Exercise goal. Copy all of the following material line for line, without changing anything.
### Dataset extract ###
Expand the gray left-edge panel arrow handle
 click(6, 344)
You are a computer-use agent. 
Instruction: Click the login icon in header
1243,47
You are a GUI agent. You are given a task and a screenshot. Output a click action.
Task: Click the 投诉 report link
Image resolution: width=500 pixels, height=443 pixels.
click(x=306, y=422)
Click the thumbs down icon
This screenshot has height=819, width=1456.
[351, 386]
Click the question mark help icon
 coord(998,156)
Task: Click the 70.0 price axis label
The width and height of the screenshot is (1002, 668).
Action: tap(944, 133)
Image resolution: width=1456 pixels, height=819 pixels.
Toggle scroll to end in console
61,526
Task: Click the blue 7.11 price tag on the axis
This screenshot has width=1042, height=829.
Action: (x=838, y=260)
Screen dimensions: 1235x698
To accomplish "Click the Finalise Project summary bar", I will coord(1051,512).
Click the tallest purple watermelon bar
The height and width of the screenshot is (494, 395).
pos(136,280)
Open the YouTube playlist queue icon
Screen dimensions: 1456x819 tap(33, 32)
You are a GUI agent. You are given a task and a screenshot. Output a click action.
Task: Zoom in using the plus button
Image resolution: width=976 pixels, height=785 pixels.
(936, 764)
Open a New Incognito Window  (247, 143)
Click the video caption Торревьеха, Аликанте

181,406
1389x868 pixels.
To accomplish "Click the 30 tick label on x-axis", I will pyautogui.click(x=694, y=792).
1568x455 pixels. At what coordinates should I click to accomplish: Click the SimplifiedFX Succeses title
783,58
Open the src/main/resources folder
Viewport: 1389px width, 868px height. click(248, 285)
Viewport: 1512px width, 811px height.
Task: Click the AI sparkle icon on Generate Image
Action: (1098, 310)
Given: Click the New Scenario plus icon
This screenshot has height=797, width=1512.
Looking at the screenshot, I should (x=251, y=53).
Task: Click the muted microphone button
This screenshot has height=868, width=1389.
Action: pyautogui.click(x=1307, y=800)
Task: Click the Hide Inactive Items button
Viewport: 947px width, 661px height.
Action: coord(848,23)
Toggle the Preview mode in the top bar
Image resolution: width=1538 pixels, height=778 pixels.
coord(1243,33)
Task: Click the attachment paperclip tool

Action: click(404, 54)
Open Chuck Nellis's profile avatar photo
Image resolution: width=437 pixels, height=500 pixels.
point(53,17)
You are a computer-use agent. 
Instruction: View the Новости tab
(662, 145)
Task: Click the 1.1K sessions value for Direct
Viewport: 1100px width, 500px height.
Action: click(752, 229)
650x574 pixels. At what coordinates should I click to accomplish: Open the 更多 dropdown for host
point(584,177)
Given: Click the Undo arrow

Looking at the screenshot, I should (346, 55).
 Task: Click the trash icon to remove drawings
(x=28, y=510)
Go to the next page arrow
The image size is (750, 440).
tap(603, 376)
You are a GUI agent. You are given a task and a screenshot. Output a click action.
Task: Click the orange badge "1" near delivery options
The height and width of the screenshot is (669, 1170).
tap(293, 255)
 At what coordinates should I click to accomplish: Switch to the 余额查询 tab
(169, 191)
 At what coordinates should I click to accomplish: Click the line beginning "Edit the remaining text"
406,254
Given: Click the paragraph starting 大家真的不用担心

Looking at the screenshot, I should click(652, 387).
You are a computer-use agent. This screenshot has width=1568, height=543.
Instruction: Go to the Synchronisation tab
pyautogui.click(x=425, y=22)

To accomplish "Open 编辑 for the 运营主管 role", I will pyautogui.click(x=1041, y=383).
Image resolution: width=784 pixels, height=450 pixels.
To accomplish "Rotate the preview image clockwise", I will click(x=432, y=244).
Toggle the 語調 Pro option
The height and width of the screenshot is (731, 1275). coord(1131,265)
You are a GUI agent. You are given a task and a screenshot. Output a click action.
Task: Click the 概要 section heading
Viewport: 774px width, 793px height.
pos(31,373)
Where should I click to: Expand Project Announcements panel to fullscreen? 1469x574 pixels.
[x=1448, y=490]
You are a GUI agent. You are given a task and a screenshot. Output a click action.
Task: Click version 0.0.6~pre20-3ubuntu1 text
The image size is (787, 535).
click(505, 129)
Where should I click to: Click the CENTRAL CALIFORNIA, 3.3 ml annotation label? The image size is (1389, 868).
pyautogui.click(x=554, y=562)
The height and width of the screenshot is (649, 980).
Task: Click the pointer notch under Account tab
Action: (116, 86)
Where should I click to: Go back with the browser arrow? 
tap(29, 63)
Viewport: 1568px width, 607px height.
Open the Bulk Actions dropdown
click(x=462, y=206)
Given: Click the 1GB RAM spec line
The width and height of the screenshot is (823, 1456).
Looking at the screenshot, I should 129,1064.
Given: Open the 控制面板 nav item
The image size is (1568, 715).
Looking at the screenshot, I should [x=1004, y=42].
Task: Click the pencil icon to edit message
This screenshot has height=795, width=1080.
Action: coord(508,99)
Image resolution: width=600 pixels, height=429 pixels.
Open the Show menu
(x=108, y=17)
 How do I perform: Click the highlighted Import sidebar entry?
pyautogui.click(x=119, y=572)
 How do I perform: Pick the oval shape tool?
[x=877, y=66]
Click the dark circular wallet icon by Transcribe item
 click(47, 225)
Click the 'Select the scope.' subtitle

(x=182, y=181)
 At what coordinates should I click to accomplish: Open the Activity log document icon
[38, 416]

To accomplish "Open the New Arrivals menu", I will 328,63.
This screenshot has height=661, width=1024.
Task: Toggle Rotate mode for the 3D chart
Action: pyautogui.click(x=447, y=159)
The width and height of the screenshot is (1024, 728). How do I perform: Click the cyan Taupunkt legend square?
###
Answer below.
Expand the gray left-edge panel arrow handle
 click(6, 344)
You are a computer-use agent. 
Instruction: Click the login icon in header
1243,47
You are a GUI agent. You are given a task and a screenshot. Output a click action.
Task: Click the 投诉 report link
Image resolution: width=500 pixels, height=443 pixels.
click(x=306, y=422)
Click the thumbs down icon
This screenshot has height=819, width=1456.
[351, 386]
Click the question mark help icon
 coord(998,156)
Task: Click the 70.0 price axis label
The width and height of the screenshot is (1002, 668).
Action: tap(944, 133)
Image resolution: width=1456 pixels, height=819 pixels.
Toggle scroll to end in console
61,526
Task: Click the blue 7.11 price tag on the axis
This screenshot has width=1042, height=829.
Action: (x=838, y=260)
Screen dimensions: 1235x698
To accomplish "Click the Finalise Project summary bar", I will coord(1051,512).
Click the tallest purple watermelon bar
The height and width of the screenshot is (494, 395).
pos(136,280)
Open the YouTube playlist queue icon
Screen dimensions: 1456x819 tap(33, 32)
You are a GUI agent. You are given a task and a screenshot. Output a click action.
Task: Zoom in using the plus button
Image resolution: width=976 pixels, height=785 pixels.
(936, 764)
Open a New Incognito Window  (247, 143)
Click the video caption Торревьеха, Аликанте

181,406
1389x868 pixels.
To accomplish "Click the 30 tick label on x-axis", I will pyautogui.click(x=694, y=792).
1568x455 pixels. At what coordinates should I click to accomplish: Click the SimplifiedFX Succeses title
783,58
Open the src/main/resources folder
Viewport: 1389px width, 868px height. click(248, 285)
Viewport: 1512px width, 811px height.
Task: Click the AI sparkle icon on Generate Image
Action: (1098, 310)
Given: Click the New Scenario plus icon
This screenshot has height=797, width=1512.
Looking at the screenshot, I should (x=251, y=53).
Task: Click the muted microphone button
This screenshot has height=868, width=1389.
Action: pyautogui.click(x=1307, y=800)
Task: Click the Hide Inactive Items button
Viewport: 947px width, 661px height.
Action: coord(848,23)
Toggle the Preview mode in the top bar
Image resolution: width=1538 pixels, height=778 pixels.
coord(1243,33)
Task: Click the attachment paperclip tool

Action: click(404, 54)
Open Chuck Nellis's profile avatar photo
Image resolution: width=437 pixels, height=500 pixels.
point(53,17)
You are a computer-use agent. 
Instruction: View the Новости tab
(662, 145)
Task: Click the 1.1K sessions value for Direct
Viewport: 1100px width, 500px height.
Action: click(752, 229)
650x574 pixels. At what coordinates should I click to accomplish: Open the 更多 dropdown for host
point(584,177)
Given: Click the Undo arrow

Looking at the screenshot, I should (346, 55).
 Task: Click the trash icon to remove drawings
(x=28, y=510)
Go to the next page arrow
The image size is (750, 440).
tap(603, 376)
You are a GUI agent. You are given a task and a screenshot. Output a click action.
Task: Click the orange badge "1" near delivery options
The height and width of the screenshot is (669, 1170).
tap(293, 255)
 At what coordinates should I click to accomplish: Switch to the 余额查询 tab
(169, 191)
 At what coordinates should I click to accomplish: Click the line beginning "Edit the remaining text"
406,254
Given: Click the paragraph starting 大家真的不用担心

Looking at the screenshot, I should click(652, 387).
You are a computer-use agent. This screenshot has width=1568, height=543.
Instruction: Go to the Synchronisation tab
pyautogui.click(x=425, y=22)

To accomplish "Open 编辑 for the 运营主管 role", I will pyautogui.click(x=1041, y=383).
Image resolution: width=784 pixels, height=450 pixels.
To accomplish "Rotate the preview image clockwise", I will click(x=432, y=244).
Toggle the 語調 Pro option
The height and width of the screenshot is (731, 1275). coord(1131,265)
You are a GUI agent. You are given a task and a screenshot. Output a click action.
Task: Click the 概要 section heading
Viewport: 774px width, 793px height.
pos(31,373)
Where should I click to: Expand Project Announcements panel to fullscreen? 1469x574 pixels.
[x=1448, y=490]
You are a GUI agent. You are given a task and a screenshot. Output a click action.
Task: Click version 0.0.6~pre20-3ubuntu1 text
The image size is (787, 535).
click(505, 129)
Where should I click to: Click the CENTRAL CALIFORNIA, 3.3 ml annotation label? The image size is (1389, 868).
pyautogui.click(x=554, y=562)
The height and width of the screenshot is (649, 980).
Task: Click the pointer notch under Account tab
Action: (116, 86)
Where should I click to: Go back with the browser arrow? 
tap(29, 63)
Viewport: 1568px width, 607px height.
Open the Bulk Actions dropdown
click(x=462, y=206)
Given: Click the 1GB RAM spec line
The width and height of the screenshot is (823, 1456).
Looking at the screenshot, I should 129,1064.
Given: Open the 控制面板 nav item
The image size is (1568, 715).
Looking at the screenshot, I should [x=1004, y=42].
Task: Click the pencil icon to edit message
This screenshot has height=795, width=1080.
Action: coord(508,99)
Image resolution: width=600 pixels, height=429 pixels.
Open the Show menu
(x=108, y=17)
 How do I perform: Click the highlighted Import sidebar entry?
pyautogui.click(x=119, y=572)
 How do I perform: Pick the oval shape tool?
[x=877, y=66]
Click the dark circular wallet icon by Transcribe item
 click(47, 225)
Click the 'Select the scope.' subtitle

(x=182, y=181)
 At what coordinates should I click to accomplish: Open the Activity log document icon
[38, 416]

To accomplish "Open the New Arrivals menu", I will 328,63.
This screenshot has height=661, width=1024.
Task: Toggle Rotate mode for the 3D chart
Action: pyautogui.click(x=447, y=159)
The width and height of the screenshot is (1024, 728). How do I perform: Click the cyan Taupunkt legend square?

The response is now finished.